Auch bei der zweiten Landtagswahl 2015 in Bremen konnte die FDP sich freuen: 6,6 Prozent stimmten für die Liberalen.
Lindner will die FDP zunächst in NRW zum Erfolg führen und anschließend im Bund als Spitzenkandidat antreten, so viel steht fest. Er glaubt an seine landespolitische Zugkraft – und hat seine bundespolitische Zukunft klar im Blick.

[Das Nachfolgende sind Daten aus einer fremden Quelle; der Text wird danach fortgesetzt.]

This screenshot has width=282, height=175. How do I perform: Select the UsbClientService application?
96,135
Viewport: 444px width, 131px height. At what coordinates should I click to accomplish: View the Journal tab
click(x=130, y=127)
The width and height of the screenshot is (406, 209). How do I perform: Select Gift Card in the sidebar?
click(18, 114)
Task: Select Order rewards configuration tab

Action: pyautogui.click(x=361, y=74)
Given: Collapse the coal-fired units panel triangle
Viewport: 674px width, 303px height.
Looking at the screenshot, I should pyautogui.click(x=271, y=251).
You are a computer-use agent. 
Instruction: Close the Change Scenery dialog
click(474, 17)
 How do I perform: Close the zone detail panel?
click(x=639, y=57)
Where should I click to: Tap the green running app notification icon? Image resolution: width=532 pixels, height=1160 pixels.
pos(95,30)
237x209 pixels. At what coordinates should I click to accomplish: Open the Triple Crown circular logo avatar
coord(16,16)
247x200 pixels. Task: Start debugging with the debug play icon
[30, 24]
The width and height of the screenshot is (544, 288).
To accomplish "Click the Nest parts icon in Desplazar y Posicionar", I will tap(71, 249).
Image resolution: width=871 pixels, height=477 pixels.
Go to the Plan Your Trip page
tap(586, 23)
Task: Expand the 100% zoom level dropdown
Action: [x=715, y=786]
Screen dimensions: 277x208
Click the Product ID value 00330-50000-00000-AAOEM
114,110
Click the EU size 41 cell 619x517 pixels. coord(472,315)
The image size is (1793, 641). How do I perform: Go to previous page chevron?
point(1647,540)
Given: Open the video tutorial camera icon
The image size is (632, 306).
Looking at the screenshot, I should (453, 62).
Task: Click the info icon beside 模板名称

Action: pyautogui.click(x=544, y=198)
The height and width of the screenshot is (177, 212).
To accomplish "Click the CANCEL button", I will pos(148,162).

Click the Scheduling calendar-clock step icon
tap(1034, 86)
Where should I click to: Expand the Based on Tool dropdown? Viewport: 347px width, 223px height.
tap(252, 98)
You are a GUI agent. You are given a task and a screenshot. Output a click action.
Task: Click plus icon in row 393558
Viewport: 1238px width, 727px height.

Das ist kühn, aber auch dringend nötig, denn Parteistratege Buschmann glaubt, dass die FDP nur reüssieren kann, wenn sie Haltung zeigt. Auch inhaltlich. Die Partei will keinen „Vulgärliberalismus“ repräsentieren, nicht wider den Staat und die Grünen polemisieren, sondern als optimistische Kraft wahrgenommen werden – als Partei, die den Menschen was zutraut. Lindner spricht von einer „Can-do-Mentalität“, einem „Update“ für Deutschland, einer „inhaltlichen Aktualisierung“ der FDP.
Die Partei habe jetzt wieder ein „konsequenteres Verständnis von Marktwirtschaft“ – und ist damit anschlussfähig für alle Koalitionen. So wollen die Liberalen beispielsweise staatliche Bankenrettungen verbieten – eine Position, die in allen Parteien Anhänger findet.
Gleichwohl, einer Ampelkoalition im Bund erteilt der FDP-Chef vorerst eine klare Absage: „Es gibt so gut wie keine inhaltlichen Schnittmengen.“ Lindner und Toni Hofreiter, der Chef der Grünen-Fraktion, gemeinsam in einer Regierung? Nein, sagt Lindner, „daraus könnte nichts werden“.
So gerne er im Moment auch über das Straucheln spricht – ins Scheitern verliebt sei er nicht.